3. É nula a decisão de órgão fracionário que, ao negar a aplicação do inciso II, do art. 94 da Lei 9.472/1997, com base na Súmula 331/TST, e declarar ilícita a terceirização e atividade-fim, reconhece a existência de vínculo trabalhista entre a contratante e o empregado da contratada, pois exerceu controle difuso de constitucionalidade, declarando a parcial nulidade sem redução de texto do referido dispositivo sem observar a cláusula de reserva de Plenário . AGRAVO PROVIDO.
4. O PLENÁRIO DA CORTE declarou parcialmente inconstitucional a SÚMULA 331/TST e proclamou a licitude da terceirização de toda e qualquer atividade, meio ou fim; para afirmar a inexistência de relação de emprego entre a contratante e o empregado da contratada . RECURSO EXTRAORDINÁRIO PROVIDO.
5. Agravo conhecido e recurso extraordinário provido para restabelecer a sentença de primeiro grau, com a fixação da seguinte tese no TEMA 739: ' É nula a decisão de órgão fracionário que se recusa a aplicar o art. 94, II, da Lei 9.472/1997, sem observar a cláusula de reserva de Plenário (CF, art. 97), observado o artigo 949 do CPC. (ARE 791932, Tribunal Pleno, Rel. Min. ALEXANDRE DE MORAES, julgado em 11/10/2018, DIVULG 1/3/2019 PUBLIC 6/3/2019)
Assim, a despeito do entendimento anterior já firmado pelo TST, a partir de 30/8/2018, a distinção entre o que seria atividade-fim ou atividade-meio e seus respectivos efeitos no caso prático perdeu relevância, porquanto, em se tratando de terceirização, seja ela de atividade-meio ou fim, a licitude, doravante, deve ser sempre reconhecida.

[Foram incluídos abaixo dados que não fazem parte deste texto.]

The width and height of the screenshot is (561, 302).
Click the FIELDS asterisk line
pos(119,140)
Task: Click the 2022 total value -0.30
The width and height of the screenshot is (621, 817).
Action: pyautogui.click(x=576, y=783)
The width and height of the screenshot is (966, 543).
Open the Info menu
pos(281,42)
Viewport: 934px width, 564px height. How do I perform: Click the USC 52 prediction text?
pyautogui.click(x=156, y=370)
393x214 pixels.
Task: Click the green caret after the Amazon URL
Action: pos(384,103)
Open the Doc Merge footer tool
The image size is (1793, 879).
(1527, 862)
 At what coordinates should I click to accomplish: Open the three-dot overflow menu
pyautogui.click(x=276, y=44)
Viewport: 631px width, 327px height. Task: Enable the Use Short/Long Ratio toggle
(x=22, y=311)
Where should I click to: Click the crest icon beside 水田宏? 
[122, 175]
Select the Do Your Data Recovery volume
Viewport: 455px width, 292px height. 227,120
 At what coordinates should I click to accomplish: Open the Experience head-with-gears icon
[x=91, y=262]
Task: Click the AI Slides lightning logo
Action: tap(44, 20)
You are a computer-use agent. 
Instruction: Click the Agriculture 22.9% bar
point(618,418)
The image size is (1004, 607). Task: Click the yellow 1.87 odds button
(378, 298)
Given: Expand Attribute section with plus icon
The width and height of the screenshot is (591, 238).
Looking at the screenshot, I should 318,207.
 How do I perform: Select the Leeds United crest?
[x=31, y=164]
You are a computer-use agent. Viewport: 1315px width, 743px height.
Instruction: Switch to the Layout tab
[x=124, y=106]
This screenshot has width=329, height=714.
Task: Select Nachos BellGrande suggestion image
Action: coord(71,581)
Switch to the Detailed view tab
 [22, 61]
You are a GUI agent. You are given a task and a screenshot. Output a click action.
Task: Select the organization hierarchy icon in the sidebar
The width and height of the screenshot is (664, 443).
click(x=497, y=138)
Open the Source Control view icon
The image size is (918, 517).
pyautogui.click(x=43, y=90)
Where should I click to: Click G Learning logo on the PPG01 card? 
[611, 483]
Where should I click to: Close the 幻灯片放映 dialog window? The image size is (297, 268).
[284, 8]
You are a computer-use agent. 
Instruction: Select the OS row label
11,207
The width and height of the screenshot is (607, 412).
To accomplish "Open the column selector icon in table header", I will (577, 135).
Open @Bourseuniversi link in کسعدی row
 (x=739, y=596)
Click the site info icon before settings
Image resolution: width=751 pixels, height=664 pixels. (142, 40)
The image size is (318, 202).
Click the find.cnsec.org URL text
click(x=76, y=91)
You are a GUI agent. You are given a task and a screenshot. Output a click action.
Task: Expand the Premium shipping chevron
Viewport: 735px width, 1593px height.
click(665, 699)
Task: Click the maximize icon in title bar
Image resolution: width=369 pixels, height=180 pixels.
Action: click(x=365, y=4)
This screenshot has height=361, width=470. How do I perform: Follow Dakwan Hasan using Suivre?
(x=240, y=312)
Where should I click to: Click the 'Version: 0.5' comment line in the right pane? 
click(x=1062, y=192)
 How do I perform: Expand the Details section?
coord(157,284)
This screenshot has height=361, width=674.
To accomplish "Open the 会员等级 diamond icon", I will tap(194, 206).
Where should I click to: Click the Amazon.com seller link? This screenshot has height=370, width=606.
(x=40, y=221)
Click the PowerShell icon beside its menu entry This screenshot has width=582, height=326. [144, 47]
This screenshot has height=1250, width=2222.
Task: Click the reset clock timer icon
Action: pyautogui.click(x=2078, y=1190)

Logo, não mais prospera o reconhecimento do vínculo empregatício com o tomador de serviços apenas por se tratar de atividade essencial, fim ou finalística, tampouco essa circunstância autoriza a extensão, aos trabalhadores contratados pela prestadora de serviços, dos direitos previstos em legislação específica ou em normas coletivas aplicáveis à categoria profissional dos empregados da empresa contratante.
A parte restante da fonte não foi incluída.